Prior attempts to provide fibers with both long term mechanical properties and biocompatibility have been largely unsuccessful. One approach has been to use resorbable fibers and biologically stable fibers such as those described above together in an implantable fabric such as a vascular graft. This approach is described, for example, in EPO Application 0 202 444 (Nov. 26, 1986) and U.S. Pat. No. 4,997,440 (Mar. 5, 1991).
However, published results have shown that these types of constructions fail because even a modest amount (20%) of the non-resorbable polymer fibers exposed and present inside the body (in this case polyethylene terephthalate) significantly inhibited the desired biologic response (J. Vasc. Surgery, 3 (5), May 1986).
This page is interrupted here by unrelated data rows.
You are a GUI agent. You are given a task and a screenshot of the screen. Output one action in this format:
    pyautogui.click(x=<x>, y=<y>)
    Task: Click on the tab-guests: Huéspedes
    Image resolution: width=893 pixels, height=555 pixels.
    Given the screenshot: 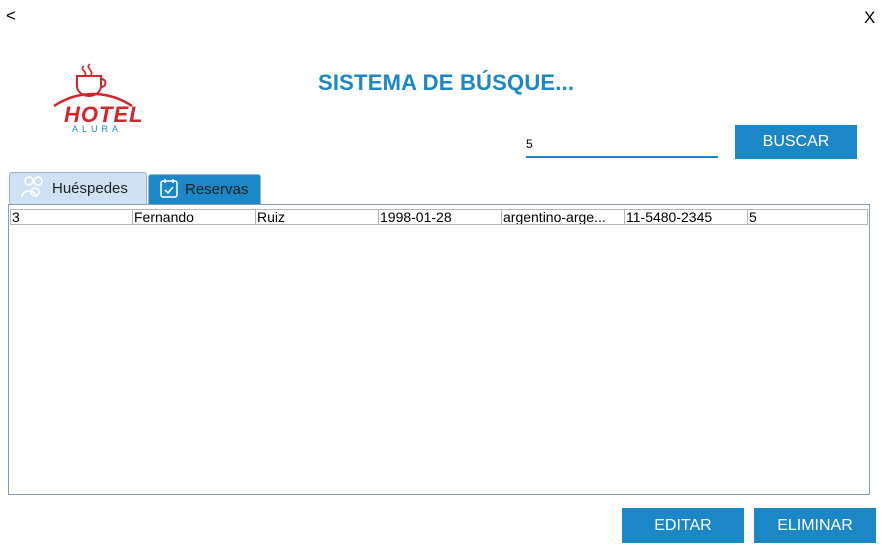 What is the action you would take?
    pyautogui.click(x=78, y=188)
    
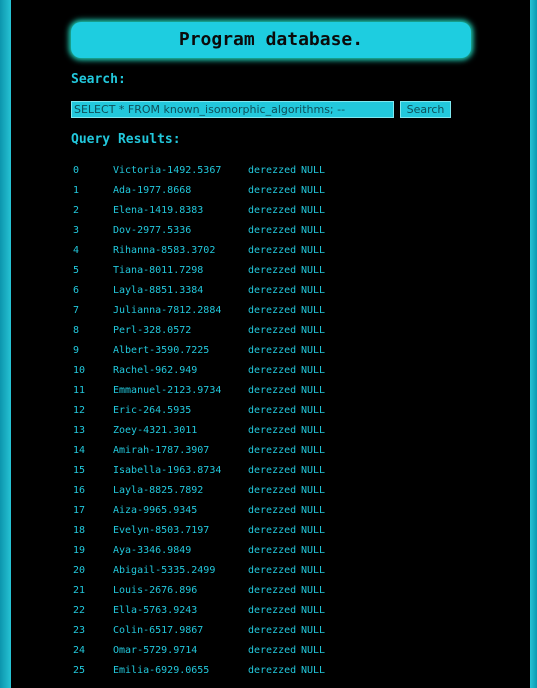 This screenshot has width=537, height=688. Describe the element at coordinates (232, 110) in the screenshot. I see `search-input` at that location.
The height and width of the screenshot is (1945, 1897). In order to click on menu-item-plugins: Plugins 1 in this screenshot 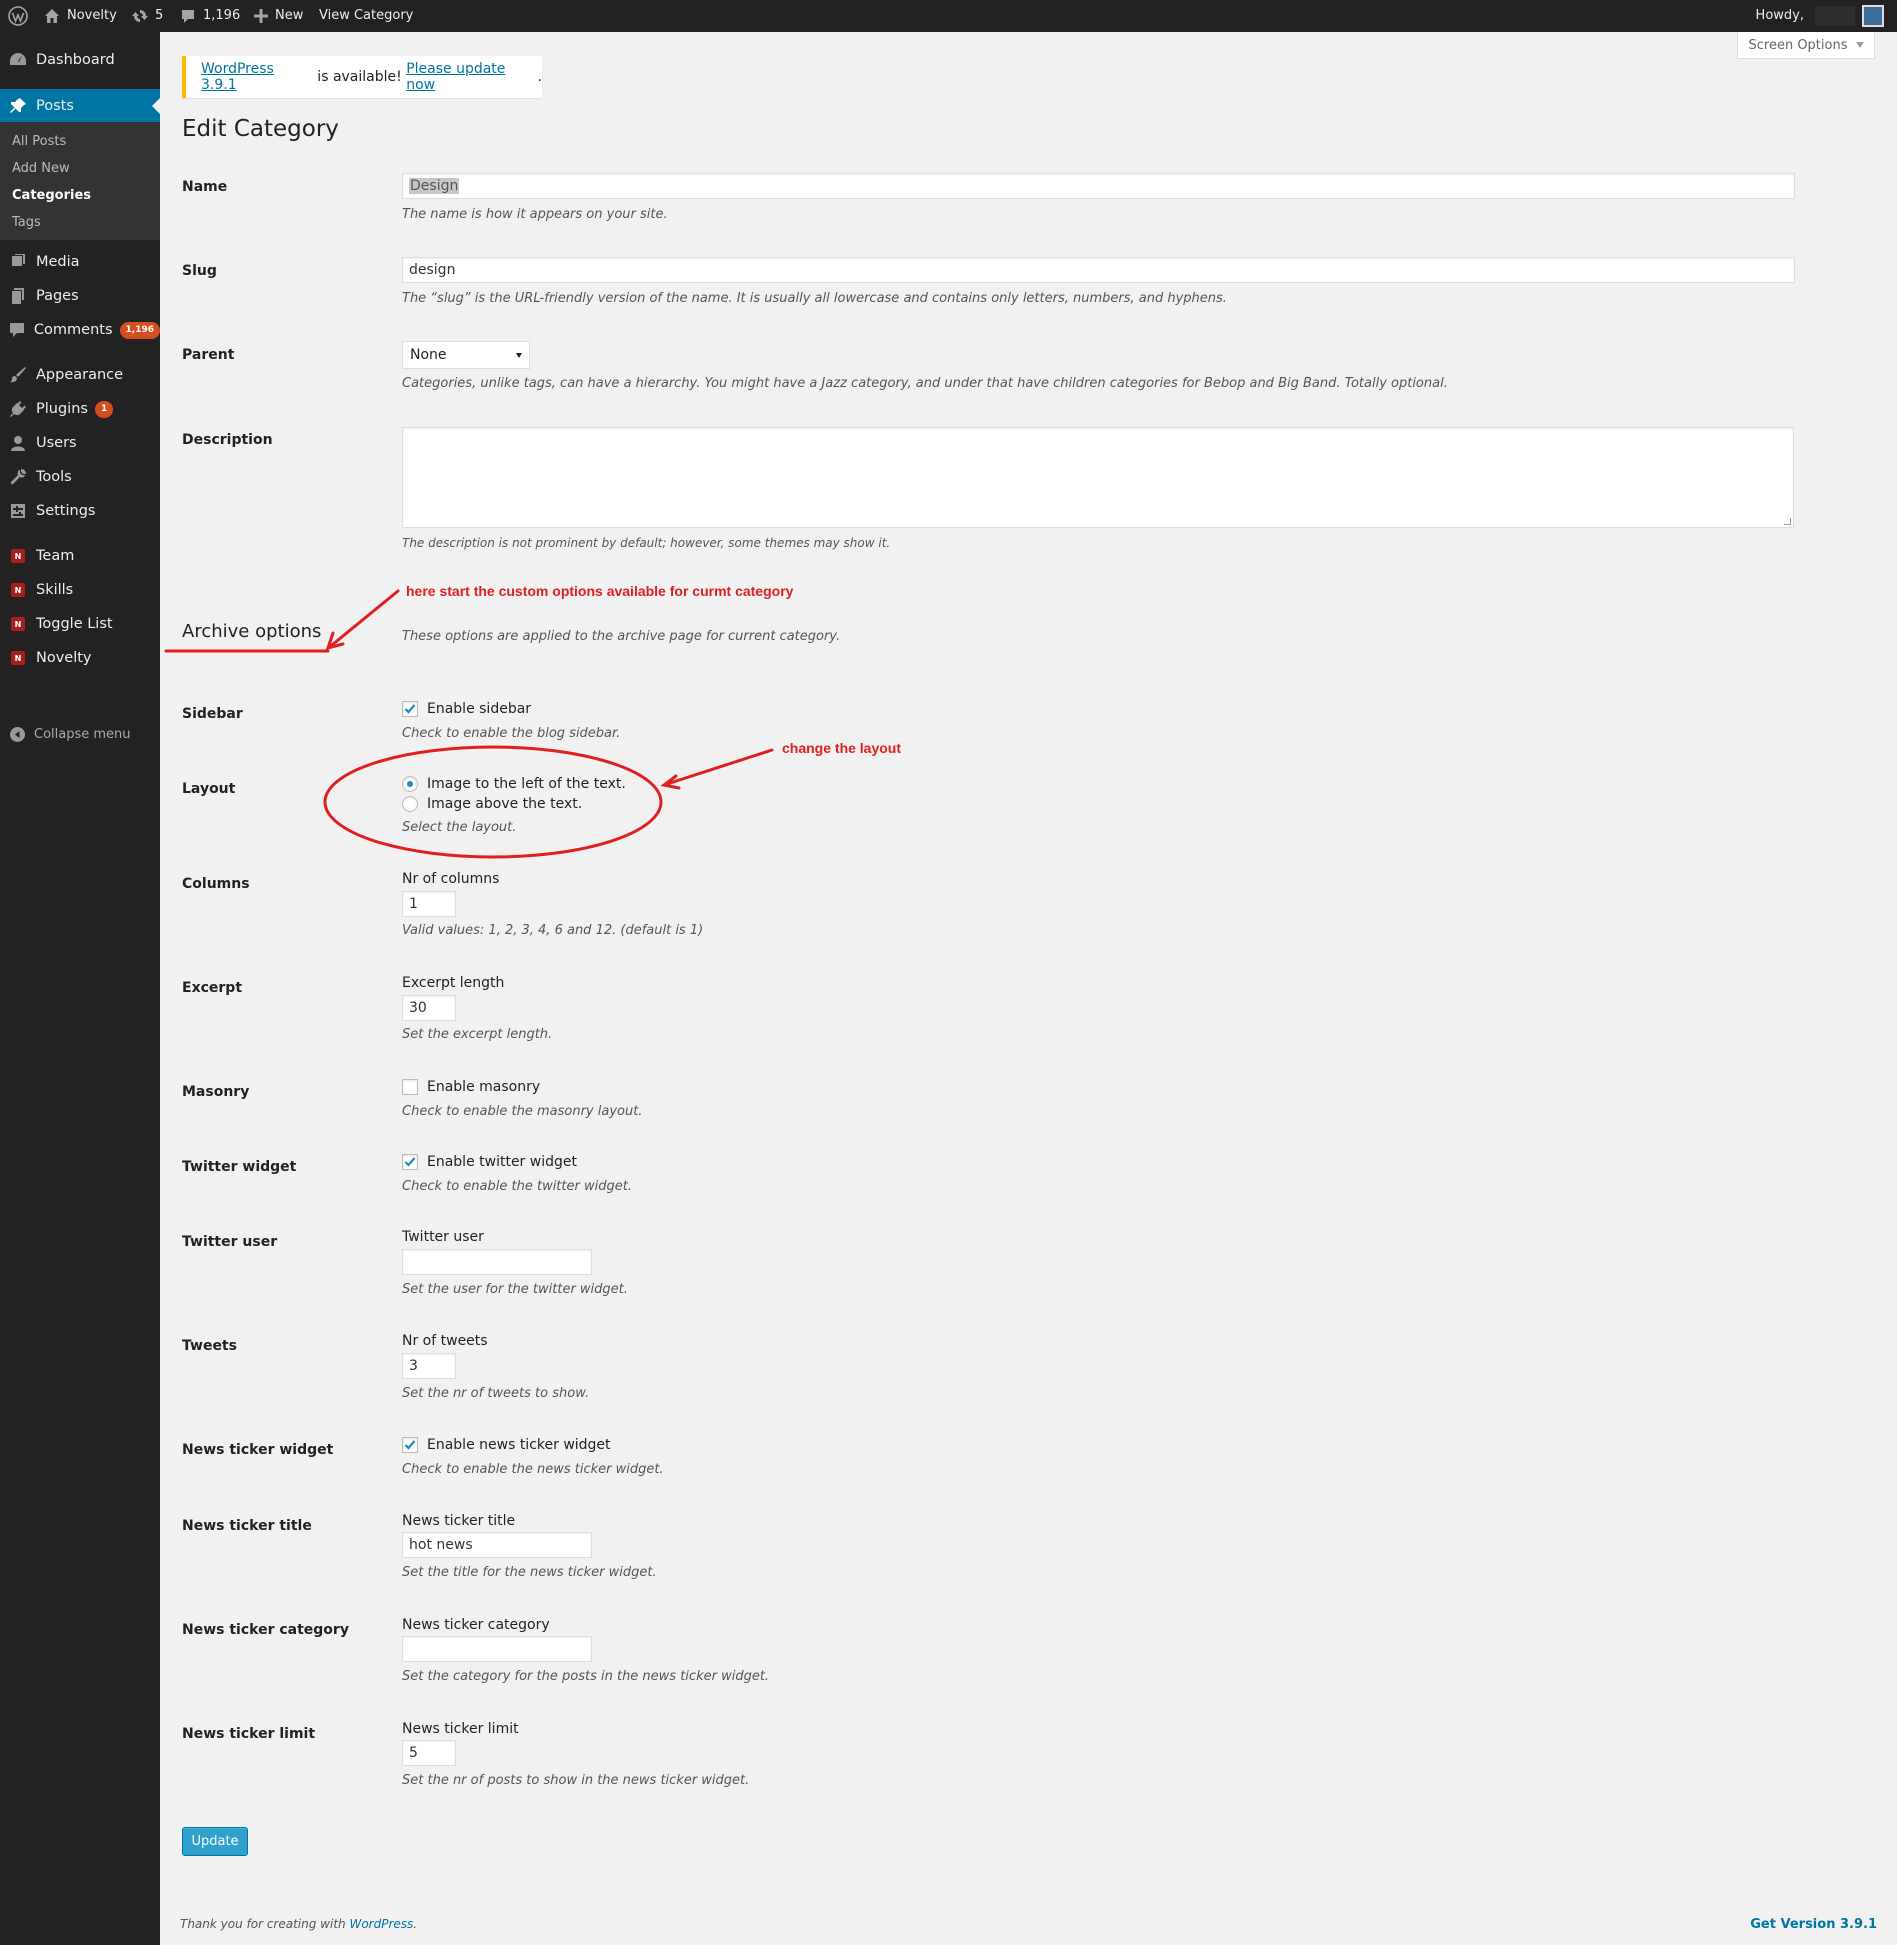, I will do `click(80, 409)`.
Furthermore, experimental results indicate that even at nominal levels of the non-resorbable component, problems of fabric failure and/or defects leading to potential aneurysm still exist as indicated in U.S. Pat. No. 4,997,440 which indicates from "slight" to "significant" aneurysmal tendency in grafts with 25% to 33% non-resorbable fiber.
Another approach to address these limitations has been to coat the prosthetic fabric. For example, EPO Application 334 046 discloses a surgical composite which is manufactured by extruding a non-resorbable polymer into a fiber, fabricating the fiber into a textile structure and then encapsulating the structure with a resorbable polymer. Such an approach has several drawbacks including changing the relative flexibility of the basic fabric graft. Additionally, by virtue of the coating process, the resulting fabric is less likely to have the small open pores and interstitial channels which are useful for cell and tissue ingrowth from outside the graft through the wall into the vessel lumen. Further, such coating processes do not reliably provide a desirable uniform coating layer on individual filaments with controlled thickness of the coating layer.
A continuing need therefore still exists for a practical and economically manufacturable, useable implantable prosthetic article which exhibits the properties necessary to perform the desired function for the prosthetic within the body while maintaining its structural and functional integrity and performance and bringing about a positive biologic response leading to healing and the desired functioning of the prosthesis.